Lavra v0.7.4 Release Notes
Release date: 2026-04-07
One command rename, one new configuration option for /lavra-work, and a batch of installer and memory hook fixes. Thanks to xanharris for two PRs and to AIDan for reporting the OpenCode installer issues.
What’s New
/project-setup Renamed to /lavra-setup
The /project-setup command is now /lavra-setup. The config file it writes (.lavra/config/project-setup.md) is unchanged — only the command name changed. Update any notes or muscle memory accordingly.
/lavra-review Gate in /lavra-work
/lavra-review was already mandatory in /lavra-work, but there was nothing stopping the agent from reasoning past it. That’s fixed.
Before leaving the review phase, the agent must now print a checklist to the conversation — and the /lavra-review box requires pasting the first line of actual Skill output. You can’t check it without running it.
This applies to both single-bead work (Phase 3) and multi-bead waves (after each wave). If you use review_scope: "targeted", skips are still allowed but require a stated reason.
/lavra-work Agent Colors
All 30 agents now have a color: field in their frontmatter. In coding agents that support it (Claude Code, Cursor), agents show up color-coded by role: red for security, orange for data/deployment safety, green for goal verification, blue for architecture, pink for language-specific reviewers, and so on. No behavior change — cosmetic only.
review_scope Config for /lavra-work
By default, /lavra-work runs /lavra-review on every change. That’s the right default for most projects---multi-agent reviews consistently surface many important things that would otherwise go unnoticed. But review does have a cost in time and tokens, and on large, fast-moving codebases it adds significant time per bead, and not every change warrants full multi-agent review.
So I added a configuration option to control how much reviewing happens.
The new workflow.review_scope option in .lavra/config/lavra.json gives you control over when /lavra-review fires:
{
"workflow": {
"review_scope": "targeted"
}
}
"full"(default):/lavra-reviewruns on every bead and every wave. Nothing ships without multi-agent review."targeted":/lavra-reviewruns only on beads that are P0/P1 priority, or whose title or description contains architecture or security terms. Everything else gets a self-review only.
If you’re not sure which to use, leave it unset. "full" is the default and the safer option. "targeted" is for teams that want to move faster on low-risk work without skipping review entirely on the things that matter.
Bug Fixes
Claude Installer Silently Exiting Mid-Install (#6, xanharris)
The installer appeared to succeed but left users with zero commands, agents, or skills. Fixed.
Knowledge Entries Corrupted When Chaining Commands (#7, xanharris)

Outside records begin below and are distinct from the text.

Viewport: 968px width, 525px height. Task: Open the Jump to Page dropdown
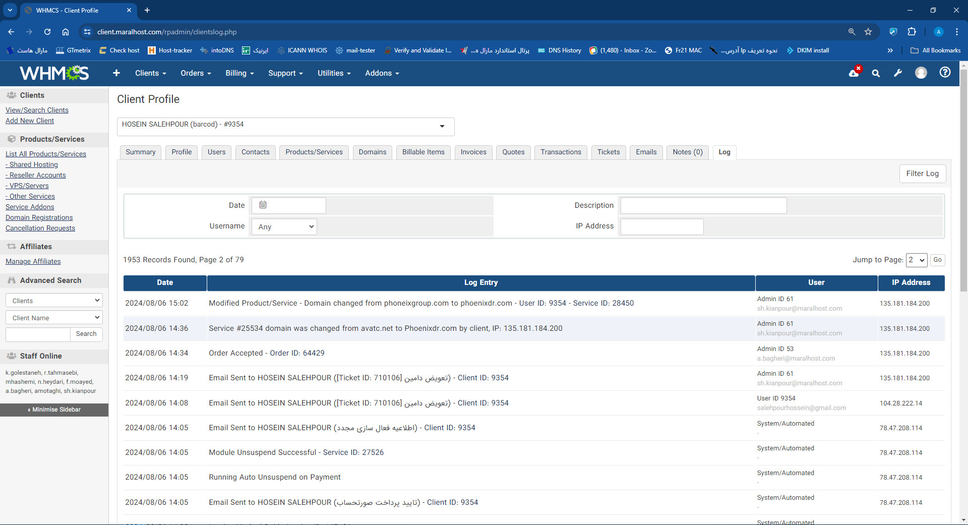916,260
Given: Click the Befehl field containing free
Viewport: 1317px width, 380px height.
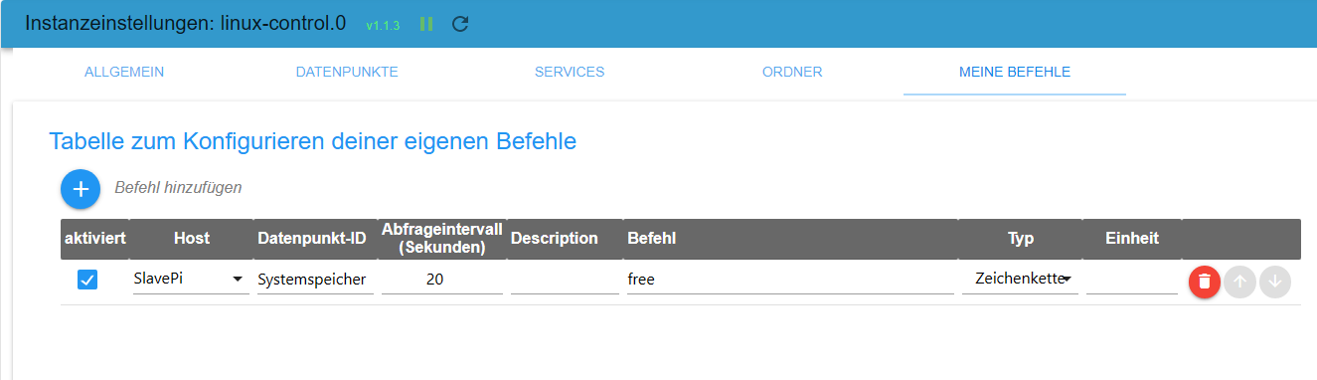Looking at the screenshot, I should point(790,281).
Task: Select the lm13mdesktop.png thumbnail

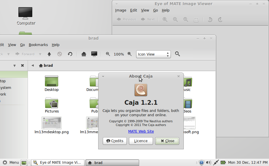Action: tap(52, 123)
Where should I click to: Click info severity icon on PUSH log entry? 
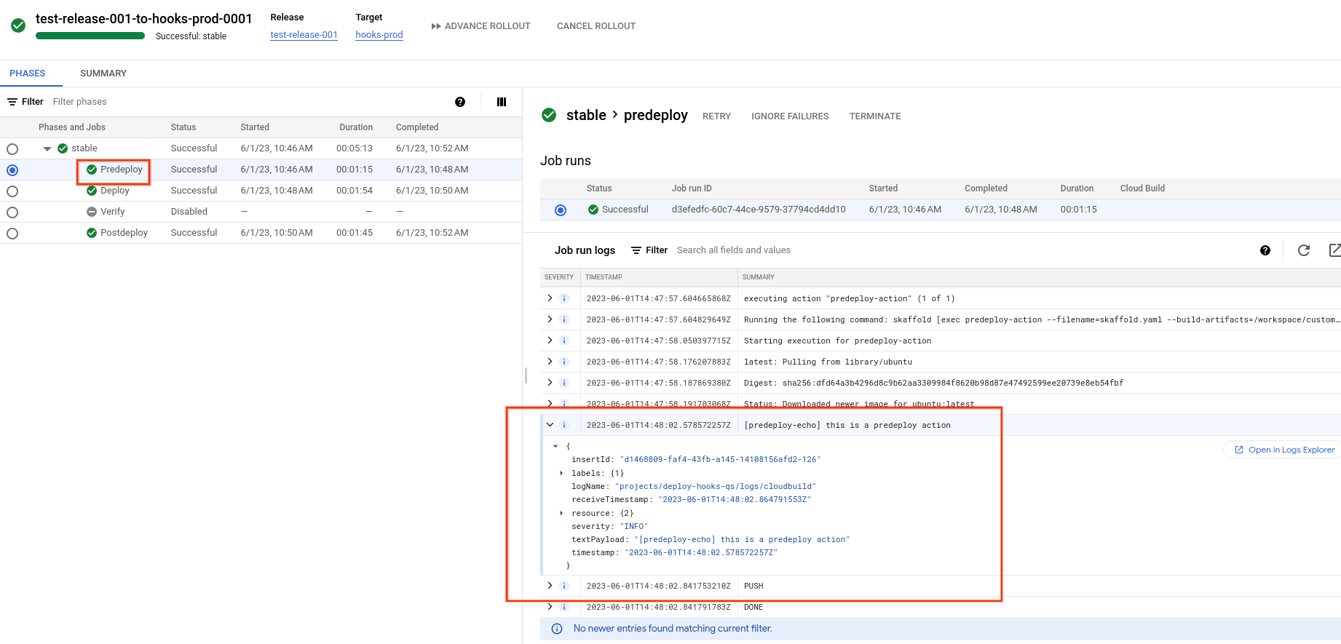[x=564, y=586]
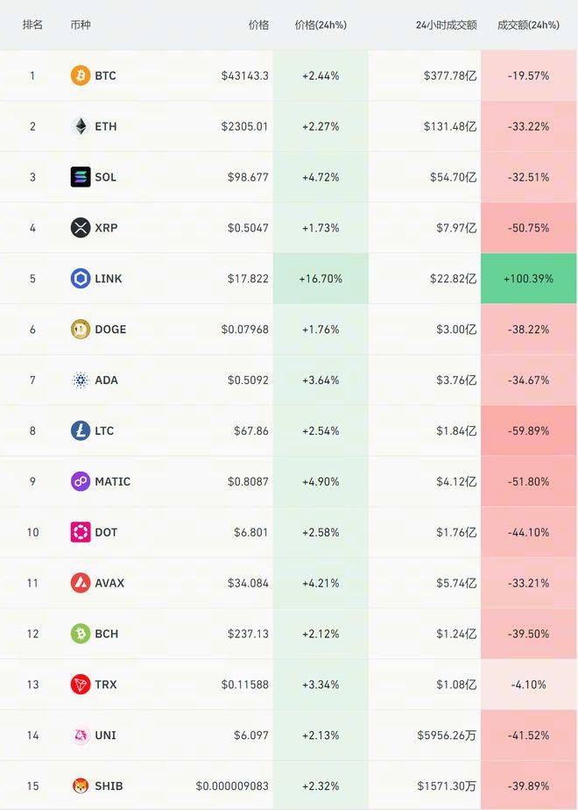Click the BCH price value $237.13

pos(247,634)
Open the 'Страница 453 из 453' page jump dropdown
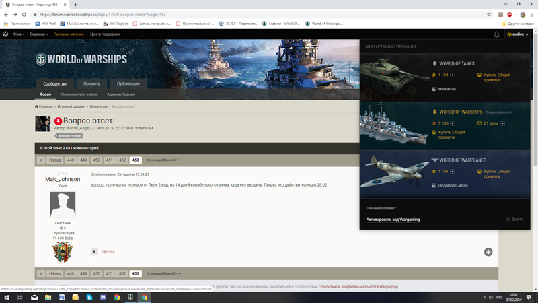Viewport: 538px width, 303px height. coord(163,160)
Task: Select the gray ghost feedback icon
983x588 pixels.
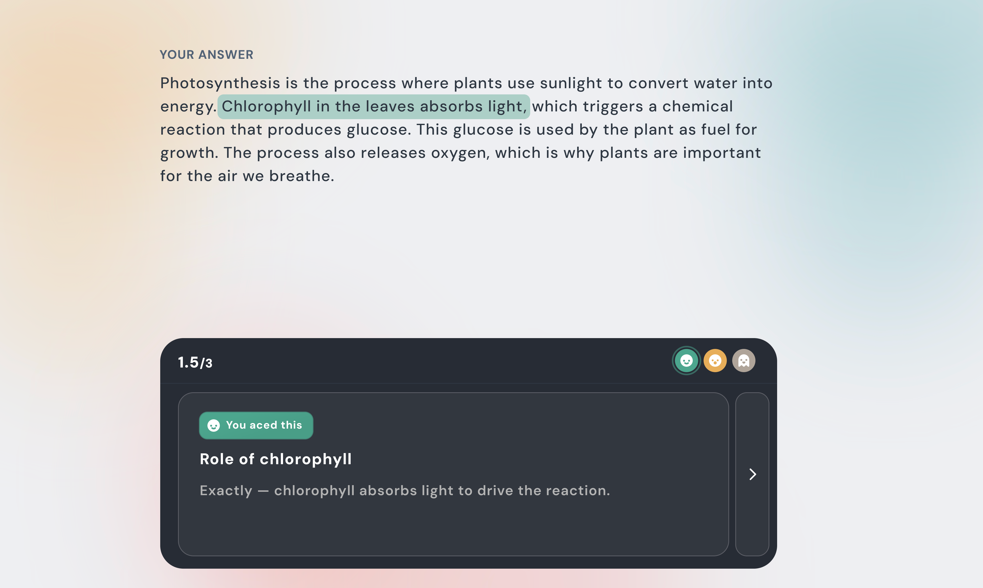Action: click(x=744, y=361)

When multiple commands were chained in one Bash call, memory-capture.sh would produce corrupted entries — bead IDs containing shell pipelines, and comment bodies from multiple commands merged into one blob. Fixed by scoping extraction to the first matching line.
OpenCode Installer (Thanks AIDan)
Several issues that caused the OpenCode installer to fail or produce a broken setup: missing dependency checks, incorrect script ordering, model selection output being swallowed, and a hardcoded model allowlist that rejected valid models. All fixed.
Memory Convention Override for Beads Projects
If you use beads alongside Lavra, bd prime instructs agents to use bd remember for persistent knowledge. That bypasses knowledge.jsonl entirely, so those entries never surface via auto-recall.sh.
The session-start hook now tells agents to use bd comments add {BEAD_ID} "LEARNED: ..." instead. The note appears in both the first-run orientation message and in the standard recall output, so it lands before any command is invoked.
Knowledge Base
Fixed a SQL injection vector in kb_search and a gap where content wasn’t being sanitized before writing to knowledge.jsonl.
import-plan.sh
Plan import was silently losing track of the previous bead ID between steps. Fixed.
npx/bunx Installer
Fixed a double scope prompt and duplicate banner that appeared during npx installs.
Fixed the Cortex Code installer crashing with mkdir: illegal option -- - when invoked via bunx — the --no-banner flag was being interpreted as a target directory path. Fixed the interactive installer showing (~/.claude/) as the global path when installing for Cortex, OpenCode, or Gemini — it now shows the correct platform-specific path.
Upgrading
Re-run the installer:
bunx @lavralabs/lavra@latest
No breaking changes to bead data, config files, or existing workflows.